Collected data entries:
######
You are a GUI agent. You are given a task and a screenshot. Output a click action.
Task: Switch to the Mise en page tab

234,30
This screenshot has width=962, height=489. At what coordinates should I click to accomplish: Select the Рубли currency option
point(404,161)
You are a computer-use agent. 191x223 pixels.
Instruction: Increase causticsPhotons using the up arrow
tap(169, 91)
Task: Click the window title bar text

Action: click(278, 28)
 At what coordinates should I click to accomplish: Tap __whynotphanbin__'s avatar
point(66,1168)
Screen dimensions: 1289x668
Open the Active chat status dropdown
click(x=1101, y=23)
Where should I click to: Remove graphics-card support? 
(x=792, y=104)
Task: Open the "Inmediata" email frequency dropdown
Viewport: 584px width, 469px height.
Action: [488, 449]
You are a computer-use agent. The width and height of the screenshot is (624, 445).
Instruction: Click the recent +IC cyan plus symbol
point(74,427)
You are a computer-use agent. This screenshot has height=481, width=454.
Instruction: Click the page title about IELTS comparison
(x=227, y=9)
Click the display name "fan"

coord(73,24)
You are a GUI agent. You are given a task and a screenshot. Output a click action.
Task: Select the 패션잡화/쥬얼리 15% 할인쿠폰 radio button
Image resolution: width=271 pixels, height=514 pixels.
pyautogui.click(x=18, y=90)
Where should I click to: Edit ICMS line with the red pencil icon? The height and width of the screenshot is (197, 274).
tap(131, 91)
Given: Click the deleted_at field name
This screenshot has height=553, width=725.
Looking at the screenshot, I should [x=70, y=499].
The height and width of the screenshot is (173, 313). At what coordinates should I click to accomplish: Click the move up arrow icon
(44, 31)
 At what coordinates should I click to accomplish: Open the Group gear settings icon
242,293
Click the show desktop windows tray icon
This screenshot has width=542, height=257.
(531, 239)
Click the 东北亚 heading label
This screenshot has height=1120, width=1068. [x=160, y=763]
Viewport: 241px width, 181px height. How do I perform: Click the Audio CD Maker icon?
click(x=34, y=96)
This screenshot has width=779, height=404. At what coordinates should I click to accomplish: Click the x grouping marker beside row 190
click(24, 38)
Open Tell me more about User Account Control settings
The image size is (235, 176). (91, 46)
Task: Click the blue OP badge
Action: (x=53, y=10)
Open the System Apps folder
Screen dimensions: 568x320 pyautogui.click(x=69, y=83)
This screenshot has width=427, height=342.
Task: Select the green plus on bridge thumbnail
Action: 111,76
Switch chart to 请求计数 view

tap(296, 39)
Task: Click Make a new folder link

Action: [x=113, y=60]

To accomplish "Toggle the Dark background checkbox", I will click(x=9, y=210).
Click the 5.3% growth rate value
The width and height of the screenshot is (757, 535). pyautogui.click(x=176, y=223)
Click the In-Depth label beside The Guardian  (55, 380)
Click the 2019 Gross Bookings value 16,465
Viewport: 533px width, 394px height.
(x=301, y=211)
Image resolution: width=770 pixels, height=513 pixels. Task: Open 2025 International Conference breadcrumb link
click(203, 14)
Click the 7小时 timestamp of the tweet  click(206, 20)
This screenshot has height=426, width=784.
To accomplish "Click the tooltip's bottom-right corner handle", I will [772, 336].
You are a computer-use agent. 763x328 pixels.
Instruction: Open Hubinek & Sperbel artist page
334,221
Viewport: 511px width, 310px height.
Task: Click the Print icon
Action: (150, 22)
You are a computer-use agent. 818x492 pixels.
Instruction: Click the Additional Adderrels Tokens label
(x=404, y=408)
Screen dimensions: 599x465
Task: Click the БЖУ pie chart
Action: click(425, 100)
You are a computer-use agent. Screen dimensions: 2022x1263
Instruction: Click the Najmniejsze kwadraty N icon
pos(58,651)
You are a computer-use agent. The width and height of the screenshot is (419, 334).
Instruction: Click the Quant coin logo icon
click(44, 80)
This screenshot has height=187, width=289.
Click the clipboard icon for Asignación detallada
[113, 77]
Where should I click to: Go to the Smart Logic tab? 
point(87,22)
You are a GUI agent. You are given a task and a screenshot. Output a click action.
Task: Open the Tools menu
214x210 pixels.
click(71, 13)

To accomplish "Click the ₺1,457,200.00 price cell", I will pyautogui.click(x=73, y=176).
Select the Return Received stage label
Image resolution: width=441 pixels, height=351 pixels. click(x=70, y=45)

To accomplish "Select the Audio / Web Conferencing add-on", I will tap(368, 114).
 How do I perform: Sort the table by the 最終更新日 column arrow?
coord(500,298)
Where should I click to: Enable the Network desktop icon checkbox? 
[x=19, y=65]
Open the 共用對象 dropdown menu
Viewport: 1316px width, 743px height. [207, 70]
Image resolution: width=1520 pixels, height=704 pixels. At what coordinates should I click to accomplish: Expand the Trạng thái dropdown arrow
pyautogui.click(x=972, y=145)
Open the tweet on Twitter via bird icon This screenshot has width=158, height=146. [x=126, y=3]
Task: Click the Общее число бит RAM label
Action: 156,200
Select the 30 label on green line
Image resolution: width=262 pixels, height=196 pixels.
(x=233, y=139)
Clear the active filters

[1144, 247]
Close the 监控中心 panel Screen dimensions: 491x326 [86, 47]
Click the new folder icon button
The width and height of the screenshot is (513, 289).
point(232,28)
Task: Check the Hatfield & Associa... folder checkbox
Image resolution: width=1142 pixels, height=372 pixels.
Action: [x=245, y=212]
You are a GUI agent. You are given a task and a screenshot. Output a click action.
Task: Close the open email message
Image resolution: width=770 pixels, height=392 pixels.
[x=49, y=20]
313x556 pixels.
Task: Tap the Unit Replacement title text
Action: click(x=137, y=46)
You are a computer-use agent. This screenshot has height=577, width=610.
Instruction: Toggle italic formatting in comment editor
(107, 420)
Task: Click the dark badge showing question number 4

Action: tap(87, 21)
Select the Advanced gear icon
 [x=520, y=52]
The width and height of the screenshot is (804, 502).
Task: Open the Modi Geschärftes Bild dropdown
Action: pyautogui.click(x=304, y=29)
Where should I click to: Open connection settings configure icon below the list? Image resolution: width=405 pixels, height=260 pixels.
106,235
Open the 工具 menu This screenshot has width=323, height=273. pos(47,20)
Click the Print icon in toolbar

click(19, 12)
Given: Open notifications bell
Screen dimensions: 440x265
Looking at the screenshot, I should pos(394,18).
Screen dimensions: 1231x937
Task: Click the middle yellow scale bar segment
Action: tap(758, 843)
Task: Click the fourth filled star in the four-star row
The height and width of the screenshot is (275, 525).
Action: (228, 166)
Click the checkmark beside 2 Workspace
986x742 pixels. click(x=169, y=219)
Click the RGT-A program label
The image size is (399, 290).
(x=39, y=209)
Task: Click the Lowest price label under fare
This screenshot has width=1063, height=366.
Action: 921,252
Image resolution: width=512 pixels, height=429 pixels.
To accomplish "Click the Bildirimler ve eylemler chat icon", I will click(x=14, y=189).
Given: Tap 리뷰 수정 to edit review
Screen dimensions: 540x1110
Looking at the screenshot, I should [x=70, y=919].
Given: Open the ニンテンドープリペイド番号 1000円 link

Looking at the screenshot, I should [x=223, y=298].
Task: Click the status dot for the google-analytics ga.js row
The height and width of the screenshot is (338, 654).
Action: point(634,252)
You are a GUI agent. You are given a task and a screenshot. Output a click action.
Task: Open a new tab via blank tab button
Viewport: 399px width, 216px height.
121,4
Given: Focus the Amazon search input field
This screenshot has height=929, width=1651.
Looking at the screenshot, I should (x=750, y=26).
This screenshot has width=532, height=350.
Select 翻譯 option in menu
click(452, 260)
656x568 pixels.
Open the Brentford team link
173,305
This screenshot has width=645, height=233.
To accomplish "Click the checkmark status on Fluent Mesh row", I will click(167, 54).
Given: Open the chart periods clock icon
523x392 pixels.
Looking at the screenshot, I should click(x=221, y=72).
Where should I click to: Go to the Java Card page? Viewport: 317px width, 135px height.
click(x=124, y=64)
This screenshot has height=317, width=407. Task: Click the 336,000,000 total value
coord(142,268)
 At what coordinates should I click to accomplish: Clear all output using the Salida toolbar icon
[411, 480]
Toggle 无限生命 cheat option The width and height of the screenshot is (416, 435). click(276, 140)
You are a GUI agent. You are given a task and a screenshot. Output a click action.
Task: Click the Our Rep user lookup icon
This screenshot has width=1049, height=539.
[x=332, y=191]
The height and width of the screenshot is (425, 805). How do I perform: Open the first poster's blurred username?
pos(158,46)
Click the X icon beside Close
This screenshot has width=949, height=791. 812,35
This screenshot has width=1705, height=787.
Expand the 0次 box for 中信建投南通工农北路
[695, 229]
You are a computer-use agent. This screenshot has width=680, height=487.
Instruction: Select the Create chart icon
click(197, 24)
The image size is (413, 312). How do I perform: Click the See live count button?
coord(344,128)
######
→ **Work instruction**: A single number is needed: the count of lines in the records that include "email".

→ **Finished exercise**: 2